The waterman, for a while wondering what it is all about, soon begins to have a glimmer of comprehension. It is clearer when he is directed to scull the boat up into the little cove where the body was found. Soon as he has her steadied inside it, close up against the cliff’s base, Ryecroft draws out a small lamp, and lights it. He then rises to his feet, and leaning forward, lays hold of a projecting point of rock. On that resting his hand, he continues for some time regarding the scratches on its surface, supposed to have been made by the feet of the drowned lady in her downward descent. Where he stands they are close to his eyes, and he can trace them from commencement to termination. And so doing, a shadow of doubt is seen to steal over his face, as though he doubted the finding of the Coroner’s jury, and the belief of every one that Gwendoline Wynn had there fallen over.

Bending lower, and examining the broken branches of the juniper, he doubts no more, but is sure—convinced of the contrary!

Jack Wingate sees him start back with a strange surprised look, at the same time exclaiming,—

“I thought as much! No accident!—no suicide—murdered!”

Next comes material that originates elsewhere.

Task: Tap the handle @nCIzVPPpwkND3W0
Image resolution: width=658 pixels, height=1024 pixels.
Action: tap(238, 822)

Still wondering, the waterman asks no questions. Whatever it may mean, he expects to be told in time, and is therefore patient.

His patience is not tried by having to stay much longer there. Only a few moments more, during which Ryecroft bends over the boat’s side, takes the juniper twigs in his hand, one after the other, raises them up as they were before being broken, then lets them gently down again!

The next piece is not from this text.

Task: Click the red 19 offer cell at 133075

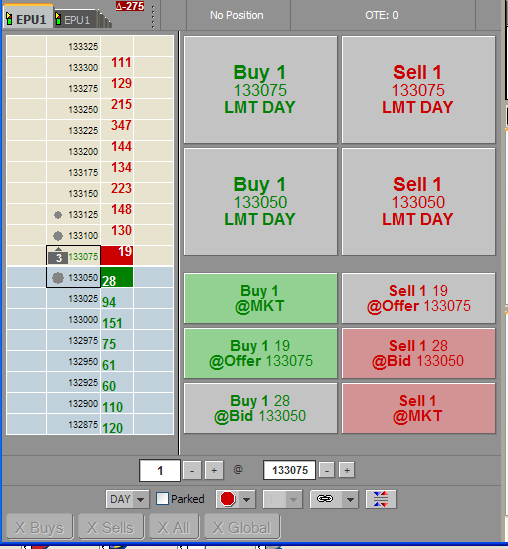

To his companion he says nothing to explain this apparently eccentric manipulation, leaving Jack to guesses. Only when it is over, and he is apparently satisfied, or with observation exhausted, giving the order,—

“Way, Wingate! Row back—up the river!”

With alacrity the waterman obeys; but too glad to get out of that shadowy passage. For a weird feeling is upon him, as he remembers how there the screech owls mournfully cried, as if to make him sadder when thinking of his own lost love.

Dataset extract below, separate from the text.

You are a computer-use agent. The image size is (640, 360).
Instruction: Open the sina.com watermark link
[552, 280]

Moving out into the main channel and on up stream, Ryecroft is once more silent and musing. But on reaching the place from which the pavilion can be again sighted, he turns round on the thwart and looks back. It startles him to see a form under the shadow of its roof—a woman!—how different from that he last saw there! The ex-cocotte of Paris—faded flower of the Jardin Mabille—has replaced the fresh beautiful blossom of Wyeside—blighted in its bloom!